Monday, March 26, 2018 /12:00 PM / GTI Capital
Market Review for week ended March 26th, 2018
Trading activities on the floor of the Nigerian stock exchange closed in the red in the week under review to extend bearish haul to two consecutive weeks in a row. For the second time in the spate of two weeks, corporate earnings failed to resonate the market mood as investors recouped profit from earlier positions entered in January. Note that activity was mixed with strong intra-day’s volatility all through the week.
Week-on-week (w/w), the All-Share Index (ASI) shed a total of 463.80 absolute points, representing a decline of 1.11% to close at 41,472.10 points. The year-to-date’s (Ytd) return now stands at 8.44%.
A turnover of 2.33 billion shares worth N28.93 billion in 25,530 deals were traded in the week by investors on the floor of the Exchange in contrast to a total of 2.44 billion shares valued at N36.67 billion that exchanged hands last week in 26,712 deals.
Trading in the three equities namely; Zenith International Bank Plc, Access Bank Plc and Fidelity Bank Plc measured by volume accounted for 664.39 million shares worth N10.66 billion in 6,429 deals, contributing 28.54% and 36.85% to the total equity’s volume and value respectively.
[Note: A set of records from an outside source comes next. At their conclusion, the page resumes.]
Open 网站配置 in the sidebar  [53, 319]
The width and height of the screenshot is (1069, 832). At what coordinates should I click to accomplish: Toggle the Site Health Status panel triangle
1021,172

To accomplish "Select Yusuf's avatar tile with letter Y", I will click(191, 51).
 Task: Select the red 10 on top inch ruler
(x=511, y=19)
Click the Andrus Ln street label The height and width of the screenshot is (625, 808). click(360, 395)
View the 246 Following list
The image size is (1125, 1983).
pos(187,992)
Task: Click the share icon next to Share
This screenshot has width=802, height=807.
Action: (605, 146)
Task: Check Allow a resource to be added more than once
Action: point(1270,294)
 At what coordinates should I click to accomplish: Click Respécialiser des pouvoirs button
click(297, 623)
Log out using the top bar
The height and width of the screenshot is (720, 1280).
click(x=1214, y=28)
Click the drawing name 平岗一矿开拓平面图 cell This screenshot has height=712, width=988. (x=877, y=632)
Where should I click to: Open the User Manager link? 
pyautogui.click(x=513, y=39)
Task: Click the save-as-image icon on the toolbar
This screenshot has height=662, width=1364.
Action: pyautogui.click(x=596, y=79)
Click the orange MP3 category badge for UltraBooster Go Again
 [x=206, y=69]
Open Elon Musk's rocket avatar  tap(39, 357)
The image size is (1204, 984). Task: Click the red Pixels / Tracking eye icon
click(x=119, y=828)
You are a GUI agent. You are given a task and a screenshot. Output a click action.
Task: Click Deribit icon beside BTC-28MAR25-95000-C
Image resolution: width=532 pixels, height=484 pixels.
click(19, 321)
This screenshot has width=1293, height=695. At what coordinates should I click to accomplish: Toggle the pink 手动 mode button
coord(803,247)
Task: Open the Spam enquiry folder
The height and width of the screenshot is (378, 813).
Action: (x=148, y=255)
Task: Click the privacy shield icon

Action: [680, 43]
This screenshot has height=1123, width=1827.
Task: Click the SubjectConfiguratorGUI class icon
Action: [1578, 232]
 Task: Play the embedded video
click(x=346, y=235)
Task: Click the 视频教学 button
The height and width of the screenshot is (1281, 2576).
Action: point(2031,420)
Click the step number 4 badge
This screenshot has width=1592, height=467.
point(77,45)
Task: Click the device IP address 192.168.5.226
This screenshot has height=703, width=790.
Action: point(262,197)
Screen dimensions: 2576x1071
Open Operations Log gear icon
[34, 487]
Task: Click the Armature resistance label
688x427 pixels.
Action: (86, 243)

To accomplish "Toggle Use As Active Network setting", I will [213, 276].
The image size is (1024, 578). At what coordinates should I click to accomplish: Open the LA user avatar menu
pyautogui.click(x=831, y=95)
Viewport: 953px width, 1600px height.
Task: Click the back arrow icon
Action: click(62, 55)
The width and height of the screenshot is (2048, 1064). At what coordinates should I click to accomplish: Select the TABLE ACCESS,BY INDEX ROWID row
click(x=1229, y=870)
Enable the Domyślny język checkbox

Thirty-three (33) equities appreciated in price during the week, higher than twenty-five (25) of the previous week. Forty-nine (49) equities depreciated in price, lower than sixty (60) equities of the previous week, while eighty-nine (89) equities remained unchanged higher than eighty-six (86) equities recorded in the preceding week
Outlook for the new week ending March 30th, 2018
We are in the last week of March and first quarter of 2018. Expectedly, there will be a significant rebalancing of portfolios by fund managers. This may likely lead to increased profit taking activity. We expect this to be a drag in the market space this week. Regardless of the above considerations, existing economic data and strong earnings’ reports could be a rallying point for the market this week. By and large, we expect a quiet close.
In the meantime, we strongly advise investors to take a keen interest on firms’ fundamentals before taking an investment position on such firms. We equally advise on taking a medium-long term view of the market.